Electrical stimulation of nerves usually activates all the axons within the influence of the electrical field. To achieve functional goals, it is necessary to be able to stimulate select subpopulations of axons directed towards specific targets. The nervous system evolved mechanisms to signal specific locations with specific neurotransmitters. The individual axons distribute these signals spatially to achieve desired function. Electrical intervention to establish the same capacity needs to be able to provide signals in a similar pattern. This requires the ability to selectively activate sets of axons within a peripheral nerve. Advantages may be taken of gross anatomical paths, fascicle distribution within nerves, differences in axon diameters or utilize reflex pathways. The applied electrical field can be varied temporally to manipulate the non-linear properties of the axonic ion-channels to generate required firing patterns.

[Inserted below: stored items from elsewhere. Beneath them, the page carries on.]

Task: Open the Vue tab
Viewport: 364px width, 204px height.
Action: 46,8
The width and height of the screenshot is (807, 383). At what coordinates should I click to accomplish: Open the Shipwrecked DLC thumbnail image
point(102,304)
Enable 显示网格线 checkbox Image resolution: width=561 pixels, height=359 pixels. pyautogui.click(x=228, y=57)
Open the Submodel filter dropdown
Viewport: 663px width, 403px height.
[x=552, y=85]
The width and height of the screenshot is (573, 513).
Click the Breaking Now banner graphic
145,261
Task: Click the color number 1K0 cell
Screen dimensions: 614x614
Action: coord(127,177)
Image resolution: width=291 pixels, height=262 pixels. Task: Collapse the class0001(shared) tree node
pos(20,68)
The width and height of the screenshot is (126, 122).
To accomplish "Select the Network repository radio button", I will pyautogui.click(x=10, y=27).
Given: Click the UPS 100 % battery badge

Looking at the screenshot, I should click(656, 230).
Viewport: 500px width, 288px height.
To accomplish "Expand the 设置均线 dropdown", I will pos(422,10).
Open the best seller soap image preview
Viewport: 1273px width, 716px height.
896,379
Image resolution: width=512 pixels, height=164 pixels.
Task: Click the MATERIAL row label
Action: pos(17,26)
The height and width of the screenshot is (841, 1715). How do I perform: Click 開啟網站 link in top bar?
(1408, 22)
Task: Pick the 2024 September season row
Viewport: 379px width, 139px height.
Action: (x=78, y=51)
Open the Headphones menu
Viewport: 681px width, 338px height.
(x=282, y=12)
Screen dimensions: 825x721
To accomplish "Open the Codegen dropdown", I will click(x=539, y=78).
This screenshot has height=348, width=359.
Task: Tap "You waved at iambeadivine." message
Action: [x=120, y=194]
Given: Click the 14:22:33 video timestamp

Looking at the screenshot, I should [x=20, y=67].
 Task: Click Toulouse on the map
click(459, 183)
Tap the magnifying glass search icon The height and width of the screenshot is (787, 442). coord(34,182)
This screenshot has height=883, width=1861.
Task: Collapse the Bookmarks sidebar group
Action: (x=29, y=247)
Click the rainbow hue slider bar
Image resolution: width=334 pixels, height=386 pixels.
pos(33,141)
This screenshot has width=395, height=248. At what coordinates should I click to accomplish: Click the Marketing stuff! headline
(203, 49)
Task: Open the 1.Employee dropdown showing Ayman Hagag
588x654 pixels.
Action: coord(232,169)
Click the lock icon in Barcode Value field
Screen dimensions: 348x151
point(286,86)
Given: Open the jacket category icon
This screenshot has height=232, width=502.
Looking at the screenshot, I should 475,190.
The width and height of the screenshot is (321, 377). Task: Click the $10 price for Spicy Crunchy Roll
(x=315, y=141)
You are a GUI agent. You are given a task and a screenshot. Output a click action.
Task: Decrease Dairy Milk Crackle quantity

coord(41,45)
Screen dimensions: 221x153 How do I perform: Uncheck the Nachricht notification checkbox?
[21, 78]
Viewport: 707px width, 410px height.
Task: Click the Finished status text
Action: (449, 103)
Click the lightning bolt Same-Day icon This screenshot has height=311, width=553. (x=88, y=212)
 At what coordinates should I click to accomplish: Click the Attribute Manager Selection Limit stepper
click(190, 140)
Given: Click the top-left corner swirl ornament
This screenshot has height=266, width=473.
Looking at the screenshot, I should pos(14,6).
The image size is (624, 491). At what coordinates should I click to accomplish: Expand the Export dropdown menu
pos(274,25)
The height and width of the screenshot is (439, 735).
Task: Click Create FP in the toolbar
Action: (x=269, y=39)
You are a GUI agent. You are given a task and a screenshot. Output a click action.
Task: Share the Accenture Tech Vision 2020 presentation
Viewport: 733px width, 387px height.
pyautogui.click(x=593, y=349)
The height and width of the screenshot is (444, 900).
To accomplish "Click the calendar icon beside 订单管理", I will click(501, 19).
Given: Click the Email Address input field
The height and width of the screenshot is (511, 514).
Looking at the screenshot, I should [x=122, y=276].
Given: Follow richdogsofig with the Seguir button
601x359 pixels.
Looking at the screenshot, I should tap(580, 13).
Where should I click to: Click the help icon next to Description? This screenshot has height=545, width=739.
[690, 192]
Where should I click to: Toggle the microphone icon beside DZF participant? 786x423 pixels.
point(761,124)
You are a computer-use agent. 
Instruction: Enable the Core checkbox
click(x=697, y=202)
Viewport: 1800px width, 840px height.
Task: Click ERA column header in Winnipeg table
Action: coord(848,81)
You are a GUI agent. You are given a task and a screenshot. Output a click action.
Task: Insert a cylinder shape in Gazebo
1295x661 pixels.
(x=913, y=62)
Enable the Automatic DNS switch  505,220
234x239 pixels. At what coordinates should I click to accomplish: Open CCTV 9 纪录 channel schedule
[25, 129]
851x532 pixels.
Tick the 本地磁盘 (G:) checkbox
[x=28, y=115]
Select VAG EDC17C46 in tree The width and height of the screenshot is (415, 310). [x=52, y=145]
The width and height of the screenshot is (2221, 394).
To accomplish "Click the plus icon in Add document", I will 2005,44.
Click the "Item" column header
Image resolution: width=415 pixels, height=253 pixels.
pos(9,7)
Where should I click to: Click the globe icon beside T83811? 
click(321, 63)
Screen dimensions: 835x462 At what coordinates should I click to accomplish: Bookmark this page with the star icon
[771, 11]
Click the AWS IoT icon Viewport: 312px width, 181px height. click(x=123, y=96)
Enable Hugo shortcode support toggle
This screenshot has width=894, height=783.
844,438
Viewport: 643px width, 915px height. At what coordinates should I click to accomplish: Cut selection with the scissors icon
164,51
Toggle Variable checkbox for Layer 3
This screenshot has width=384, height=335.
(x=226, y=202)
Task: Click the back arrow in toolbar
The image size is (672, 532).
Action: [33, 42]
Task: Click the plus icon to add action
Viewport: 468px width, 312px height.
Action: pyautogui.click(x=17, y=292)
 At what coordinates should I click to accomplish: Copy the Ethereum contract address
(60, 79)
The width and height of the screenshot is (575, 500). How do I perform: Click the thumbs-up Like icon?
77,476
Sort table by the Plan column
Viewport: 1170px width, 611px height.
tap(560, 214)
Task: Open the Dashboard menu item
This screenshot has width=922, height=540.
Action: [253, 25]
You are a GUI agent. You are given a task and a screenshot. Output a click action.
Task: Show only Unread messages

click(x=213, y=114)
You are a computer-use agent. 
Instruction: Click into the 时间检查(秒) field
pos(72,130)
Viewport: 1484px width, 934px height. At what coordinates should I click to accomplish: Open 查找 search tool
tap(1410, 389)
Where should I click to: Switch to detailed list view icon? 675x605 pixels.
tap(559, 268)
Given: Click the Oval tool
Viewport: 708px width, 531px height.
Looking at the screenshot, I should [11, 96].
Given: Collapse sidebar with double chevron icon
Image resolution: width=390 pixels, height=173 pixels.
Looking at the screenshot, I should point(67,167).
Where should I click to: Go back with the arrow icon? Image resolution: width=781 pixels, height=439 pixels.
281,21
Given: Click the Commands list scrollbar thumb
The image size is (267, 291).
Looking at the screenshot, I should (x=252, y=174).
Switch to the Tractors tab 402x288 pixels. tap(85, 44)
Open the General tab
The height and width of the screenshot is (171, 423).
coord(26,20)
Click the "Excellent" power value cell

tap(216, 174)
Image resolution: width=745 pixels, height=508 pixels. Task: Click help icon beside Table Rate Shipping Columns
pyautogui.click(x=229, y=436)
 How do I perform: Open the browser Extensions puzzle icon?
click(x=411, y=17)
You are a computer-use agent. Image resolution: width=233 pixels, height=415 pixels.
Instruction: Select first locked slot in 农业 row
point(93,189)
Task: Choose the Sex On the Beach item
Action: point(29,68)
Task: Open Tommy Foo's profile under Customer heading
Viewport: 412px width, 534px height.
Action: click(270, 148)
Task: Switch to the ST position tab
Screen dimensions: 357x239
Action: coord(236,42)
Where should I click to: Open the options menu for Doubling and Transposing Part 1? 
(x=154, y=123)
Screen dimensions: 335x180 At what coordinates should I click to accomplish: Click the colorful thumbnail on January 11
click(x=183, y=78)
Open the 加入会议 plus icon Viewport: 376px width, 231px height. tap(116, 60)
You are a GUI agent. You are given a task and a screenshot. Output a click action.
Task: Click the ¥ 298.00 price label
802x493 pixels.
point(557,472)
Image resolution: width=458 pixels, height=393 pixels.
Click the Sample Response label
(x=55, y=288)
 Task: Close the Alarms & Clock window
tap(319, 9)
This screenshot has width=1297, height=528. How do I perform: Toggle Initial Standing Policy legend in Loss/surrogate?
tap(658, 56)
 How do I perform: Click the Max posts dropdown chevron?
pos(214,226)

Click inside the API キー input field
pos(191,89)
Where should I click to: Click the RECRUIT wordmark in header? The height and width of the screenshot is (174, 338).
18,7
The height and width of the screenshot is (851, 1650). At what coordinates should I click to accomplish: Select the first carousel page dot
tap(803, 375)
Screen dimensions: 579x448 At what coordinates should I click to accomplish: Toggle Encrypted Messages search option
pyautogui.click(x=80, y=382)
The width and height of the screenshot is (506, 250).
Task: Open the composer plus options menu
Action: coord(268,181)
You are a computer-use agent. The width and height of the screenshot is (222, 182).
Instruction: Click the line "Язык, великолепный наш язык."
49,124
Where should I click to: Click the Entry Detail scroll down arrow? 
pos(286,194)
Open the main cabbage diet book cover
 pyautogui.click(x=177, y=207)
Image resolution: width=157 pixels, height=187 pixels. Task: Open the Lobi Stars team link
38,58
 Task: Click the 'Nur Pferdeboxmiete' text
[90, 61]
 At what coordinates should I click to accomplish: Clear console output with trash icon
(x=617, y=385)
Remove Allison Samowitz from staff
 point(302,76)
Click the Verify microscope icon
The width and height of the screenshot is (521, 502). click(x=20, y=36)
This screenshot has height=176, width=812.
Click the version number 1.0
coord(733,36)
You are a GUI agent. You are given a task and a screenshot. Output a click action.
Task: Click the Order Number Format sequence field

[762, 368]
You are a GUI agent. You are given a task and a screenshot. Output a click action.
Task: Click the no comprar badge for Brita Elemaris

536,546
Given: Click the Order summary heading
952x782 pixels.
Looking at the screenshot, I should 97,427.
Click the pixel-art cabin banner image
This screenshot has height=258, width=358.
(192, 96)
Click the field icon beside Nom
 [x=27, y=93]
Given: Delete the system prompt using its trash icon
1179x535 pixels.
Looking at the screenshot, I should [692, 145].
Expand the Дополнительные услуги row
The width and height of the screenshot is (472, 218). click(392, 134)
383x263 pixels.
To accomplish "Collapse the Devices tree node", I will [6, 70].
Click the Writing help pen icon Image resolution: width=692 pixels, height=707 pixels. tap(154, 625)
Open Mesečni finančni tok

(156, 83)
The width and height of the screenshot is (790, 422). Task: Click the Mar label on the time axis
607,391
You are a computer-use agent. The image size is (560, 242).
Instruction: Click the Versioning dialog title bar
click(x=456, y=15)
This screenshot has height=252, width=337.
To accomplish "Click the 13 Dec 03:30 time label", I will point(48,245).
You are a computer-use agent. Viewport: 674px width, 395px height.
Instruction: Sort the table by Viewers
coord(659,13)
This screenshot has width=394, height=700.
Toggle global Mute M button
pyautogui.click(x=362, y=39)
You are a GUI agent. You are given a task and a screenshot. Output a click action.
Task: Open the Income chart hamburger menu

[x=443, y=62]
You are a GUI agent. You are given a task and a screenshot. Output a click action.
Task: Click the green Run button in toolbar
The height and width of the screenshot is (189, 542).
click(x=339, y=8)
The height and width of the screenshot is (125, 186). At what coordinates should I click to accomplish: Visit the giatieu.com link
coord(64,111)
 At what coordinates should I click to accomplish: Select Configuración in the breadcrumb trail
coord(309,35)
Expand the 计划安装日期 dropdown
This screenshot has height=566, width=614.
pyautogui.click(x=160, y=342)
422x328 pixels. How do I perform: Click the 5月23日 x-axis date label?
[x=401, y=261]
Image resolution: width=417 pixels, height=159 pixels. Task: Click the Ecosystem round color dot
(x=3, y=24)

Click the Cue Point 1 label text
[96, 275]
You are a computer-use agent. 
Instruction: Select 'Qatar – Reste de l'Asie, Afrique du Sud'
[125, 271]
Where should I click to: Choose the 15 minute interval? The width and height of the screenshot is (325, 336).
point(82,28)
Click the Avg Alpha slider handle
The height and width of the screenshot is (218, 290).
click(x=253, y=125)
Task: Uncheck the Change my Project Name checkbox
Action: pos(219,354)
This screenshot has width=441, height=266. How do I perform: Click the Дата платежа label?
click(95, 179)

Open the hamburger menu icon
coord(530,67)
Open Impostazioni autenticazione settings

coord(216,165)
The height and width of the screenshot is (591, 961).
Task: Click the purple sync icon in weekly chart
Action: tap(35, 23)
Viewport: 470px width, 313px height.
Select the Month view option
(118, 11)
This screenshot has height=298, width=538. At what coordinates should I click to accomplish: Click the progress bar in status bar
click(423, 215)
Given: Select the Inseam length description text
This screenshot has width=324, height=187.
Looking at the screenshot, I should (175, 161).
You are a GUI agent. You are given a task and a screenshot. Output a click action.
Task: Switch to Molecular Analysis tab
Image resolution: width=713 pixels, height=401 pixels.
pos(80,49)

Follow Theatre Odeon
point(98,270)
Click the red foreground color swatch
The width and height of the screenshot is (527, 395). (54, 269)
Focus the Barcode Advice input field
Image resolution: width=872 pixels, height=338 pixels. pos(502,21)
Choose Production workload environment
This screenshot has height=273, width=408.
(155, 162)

The creation of technology to selectively activate specific populations of neurons and electronically reposition “virtual excitation sites” will bring neural prostheses that have tunable electrodes. Very often the site of injection of applied current, the electrode contact, of an implanted electrode is not at the best location to electrically activate a desired population of neurons. With a tunable electrode, we would be able to create a “virtual electrode site” at a desired position without physically moving the electrode.
There are at least four* phenomena that we can draw upon to create these electronically steerable electrodes:
1) The electrically induced potential is inversely related to the separation between the site of current injection and the point of interest,
2) Current injected from separate contacts generate electrical potentials that are linearly additive,
3) Voltage-gated sodium ion channels are not uniformly distributed over the surface of the neuron; and
4) Voltage-gated sodium ion channels exhibit an inactivatable state.
The fact that the potential falls off inversely with distance means that the effects of an applied current are more pronounced on neurons that are closer to the contact site than those that are further way from the current injection site; usually this is taken to mean that neurons closer to the electrode require lower currents to activate, but as we will discover there is more to this statement. The fact that voltage-gated sodium ion channels are concentrated in specific regions of a neuron, the axon hillock and the nodes of Ranviér, means that potential changes only in those regions can effect propagated action potentials. The fact that voltage-gated sodium ion channels can be put into an inactivatable state open opportunities to alter the excitability of neurons close to the contact. Using these phenomena we will show how the normal recruitment order, large diameter to small diameter axons, can be reversed, currents from several electrodes can be used to “field steer” an excitation site, and the inactivation property can enable us to effect excitation of neurons further from a current injection site without exciting neurons closer to the electrode.
* The reader is encouraged to think of other phenomena that might be useful in creating steerable “virtual electrode sites”.